■ SET PROBLEM
Render the data below as a Markdown table with two columns, Row for the row number and Line for the line itself, leaving out blank lines. Omit the pictures from your answer.

───── MATERIAL PROVIDED ─────

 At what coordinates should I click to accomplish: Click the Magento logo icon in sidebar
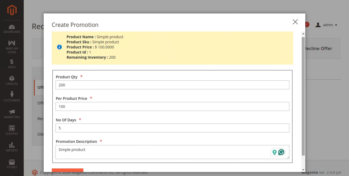coord(12,10)
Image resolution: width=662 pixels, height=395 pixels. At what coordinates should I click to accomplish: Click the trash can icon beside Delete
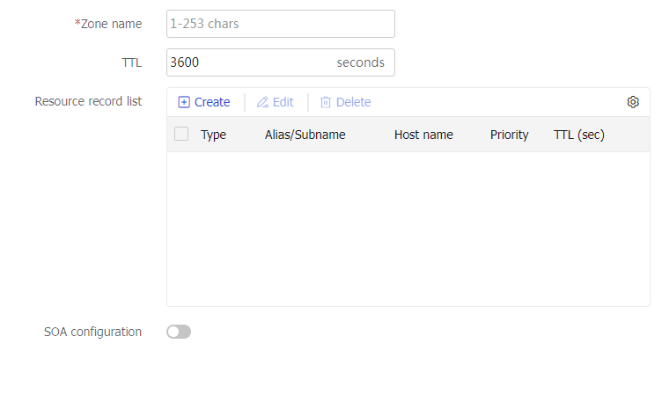pyautogui.click(x=326, y=102)
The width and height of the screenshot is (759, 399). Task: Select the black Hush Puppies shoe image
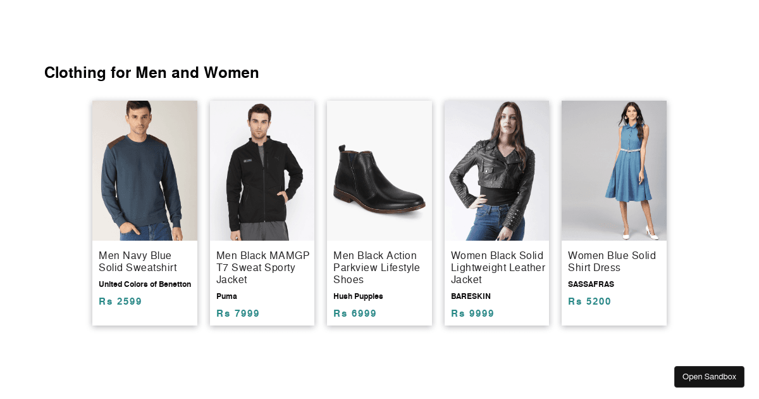coord(380,170)
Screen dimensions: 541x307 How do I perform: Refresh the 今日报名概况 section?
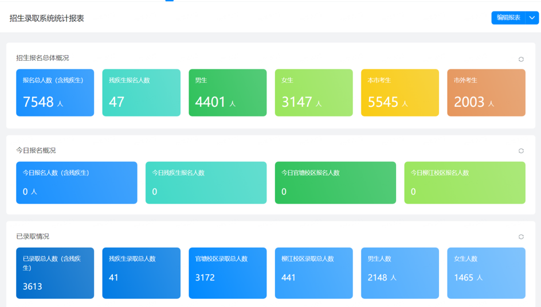(x=521, y=151)
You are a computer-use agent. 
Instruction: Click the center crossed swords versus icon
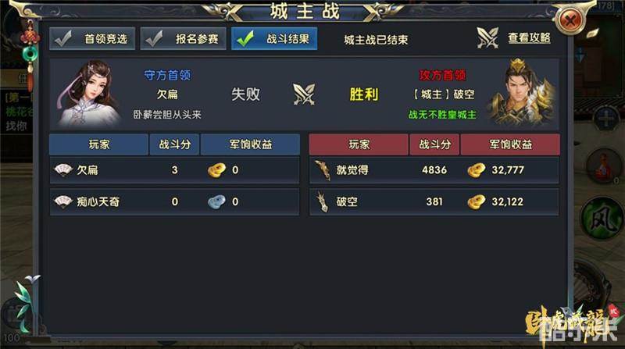coord(304,94)
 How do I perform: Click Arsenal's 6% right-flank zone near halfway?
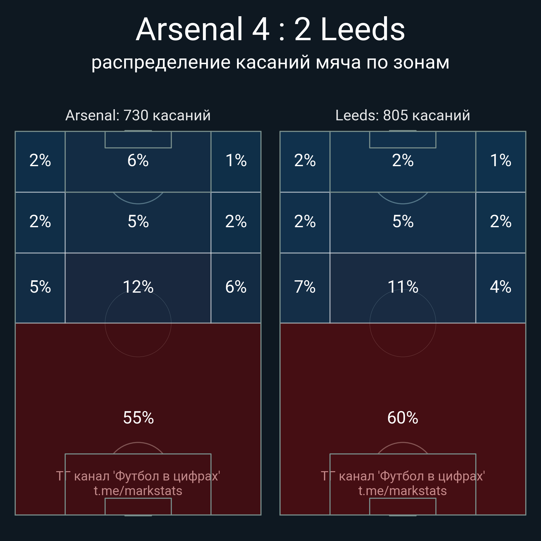(x=236, y=287)
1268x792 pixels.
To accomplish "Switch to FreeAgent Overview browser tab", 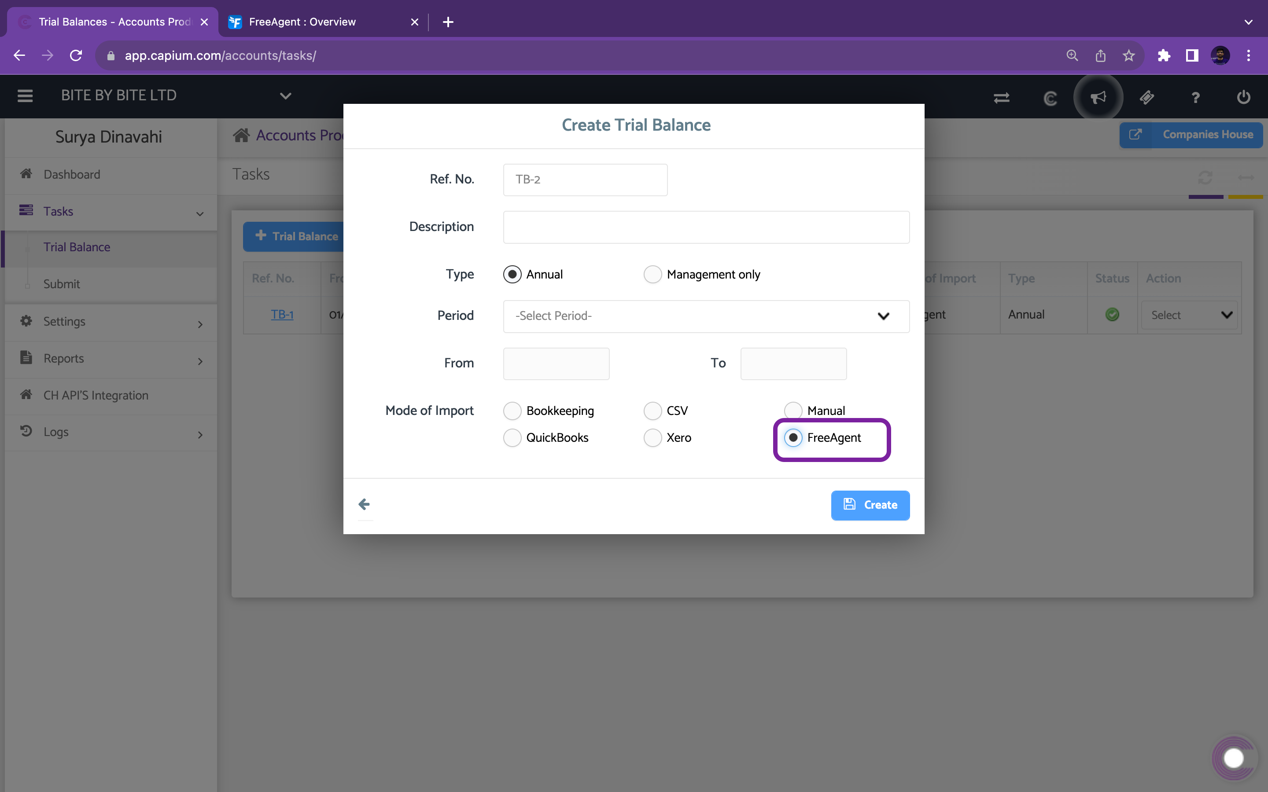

─────

■ EXPECTED OUTPUT
| Row | Line |
|---|---|
| 1 |  At what coordinates should I click to accomplish: Click the Magento logo icon in sidebar |
| 2 | coord(12,10) |
| 3 | Image resolution: width=662 pixels, height=395 pixels. At what coordinates should I click to accomplish: Click the trash can icon beside Delete |
| 4 | pyautogui.click(x=326, y=102) |
| 5 | The width and height of the screenshot is (759, 399). Task: Select the black Hush Puppies shoe image |
| 6 | coord(380,170) |
| 7 | Screen dimensions: 541x307 How do I perform: Refresh the 今日报名概况 section? |
| 8 | (x=521, y=151) |
| 9 | You are a computer-use agent.  |
| 10 | Instruction: Click the center crossed swords versus icon |
| 11 | coord(304,94) |
| 12 |  How do I perform: Click Arsenal's 6% right-flank zone near halfway? |
| 13 | (x=236, y=287) |
| 14 | 1268x792 pixels. |
| 15 | To accomplish "Switch to FreeAgent Overview browser tab",  |